A Physical Layer Security Scheme for Mobile Health Cyber-Physical Systems

Mobile health (m-Health) is one potential application of cyber-physical systems, where biomedical sensors and mobile devices interact tightly together to transmit medical data to an m-Health server. In this paper, we consider a three-tier hierarchical m-Health system: 1) the sensor network tier capturing vital signals; 2) the mobile computing network tier processing and routing the sensed data to a fixed remote location; and 3) the back-end network tier processing and analyzing the sensed medical data along with patient’s medical history. Based on this architecture, a physical layer security scheme for the second tier is developed and network performance of the introduced scheme is analyzed under different metrics using stochastic geometry. To be specific, secure transmission range and average end-to-end delay are analyzed for two different strategies: the mobile device transmits: 1) to the nearest neighbor and 2) to the furthest neighbor. Furthermore, we consider the cases of full knowledge on eavesdroppers’ locations and when such information is unavailable. Results show that transmitting to the nearest neighbor achieves the highest secure transmission distance with the lowest mean delay when full information on eavesdroppers is available.

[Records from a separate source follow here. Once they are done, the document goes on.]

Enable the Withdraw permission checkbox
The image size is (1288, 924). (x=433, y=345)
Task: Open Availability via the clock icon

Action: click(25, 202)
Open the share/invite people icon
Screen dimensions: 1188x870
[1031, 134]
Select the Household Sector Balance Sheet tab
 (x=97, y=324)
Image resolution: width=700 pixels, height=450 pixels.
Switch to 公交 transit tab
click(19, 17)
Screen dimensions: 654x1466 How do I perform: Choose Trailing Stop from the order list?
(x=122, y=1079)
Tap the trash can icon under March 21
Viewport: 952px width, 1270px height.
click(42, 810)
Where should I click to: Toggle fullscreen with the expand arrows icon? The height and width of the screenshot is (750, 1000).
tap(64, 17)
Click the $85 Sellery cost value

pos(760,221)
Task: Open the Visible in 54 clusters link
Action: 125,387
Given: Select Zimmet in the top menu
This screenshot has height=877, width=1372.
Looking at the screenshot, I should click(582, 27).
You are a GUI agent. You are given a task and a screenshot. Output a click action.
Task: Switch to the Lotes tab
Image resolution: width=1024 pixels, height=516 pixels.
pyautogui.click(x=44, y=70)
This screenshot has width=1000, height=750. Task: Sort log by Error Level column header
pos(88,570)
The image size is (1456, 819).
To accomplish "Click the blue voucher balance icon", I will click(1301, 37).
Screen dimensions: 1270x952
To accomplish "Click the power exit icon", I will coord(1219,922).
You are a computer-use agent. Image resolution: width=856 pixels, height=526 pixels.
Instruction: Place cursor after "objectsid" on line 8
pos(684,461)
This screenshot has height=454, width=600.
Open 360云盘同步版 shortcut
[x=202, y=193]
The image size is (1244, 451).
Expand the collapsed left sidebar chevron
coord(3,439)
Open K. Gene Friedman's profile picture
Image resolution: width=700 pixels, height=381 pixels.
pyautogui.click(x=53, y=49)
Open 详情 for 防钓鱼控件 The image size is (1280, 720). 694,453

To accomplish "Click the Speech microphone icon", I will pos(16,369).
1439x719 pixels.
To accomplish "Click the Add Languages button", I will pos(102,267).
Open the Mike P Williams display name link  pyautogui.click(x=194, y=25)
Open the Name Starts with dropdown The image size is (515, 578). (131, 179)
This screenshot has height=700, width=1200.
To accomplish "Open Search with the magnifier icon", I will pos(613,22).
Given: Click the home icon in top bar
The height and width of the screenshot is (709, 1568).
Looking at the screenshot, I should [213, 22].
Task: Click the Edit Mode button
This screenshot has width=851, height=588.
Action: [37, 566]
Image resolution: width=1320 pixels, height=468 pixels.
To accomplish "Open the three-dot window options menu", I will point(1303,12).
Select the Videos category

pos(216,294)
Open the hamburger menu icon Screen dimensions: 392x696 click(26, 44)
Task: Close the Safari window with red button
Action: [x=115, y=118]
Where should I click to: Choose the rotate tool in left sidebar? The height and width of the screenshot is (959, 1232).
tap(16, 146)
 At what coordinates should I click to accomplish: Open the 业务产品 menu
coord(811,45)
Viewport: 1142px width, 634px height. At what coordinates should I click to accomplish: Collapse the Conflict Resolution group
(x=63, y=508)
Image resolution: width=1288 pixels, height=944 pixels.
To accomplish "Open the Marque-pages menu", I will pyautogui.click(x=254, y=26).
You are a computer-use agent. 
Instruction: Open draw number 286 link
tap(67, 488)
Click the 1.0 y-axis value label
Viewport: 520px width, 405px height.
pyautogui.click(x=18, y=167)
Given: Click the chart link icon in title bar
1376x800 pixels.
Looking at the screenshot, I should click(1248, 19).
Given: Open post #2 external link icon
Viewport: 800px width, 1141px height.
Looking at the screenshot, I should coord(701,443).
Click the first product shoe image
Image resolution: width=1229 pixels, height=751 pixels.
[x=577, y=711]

Performance Analysis on Nano-Networks: A Stochastic Geometry Approach

Pulse based communication scheme, e.g., On-OFF Keying modulation Spread in Time (TS-OOK), is currently the only solution for nano-networks. In this paper, we present an initial analysis on the performance of pulse based communication scheme in nano-networks using stochastic geometry. To be specific, by modeling the transmission of pulse as random events, we theoretically characterize the cumulative distribution function of signal-to-interference-plus-noise ratio and link throughput in nano-networks. Furthermore, both simulation and numerical results are presented to verify our analysis. Our results show that low-weight codes for TS-OOK can significantly increase the average throughput in dense nano-networks where the interference cannot be neglected.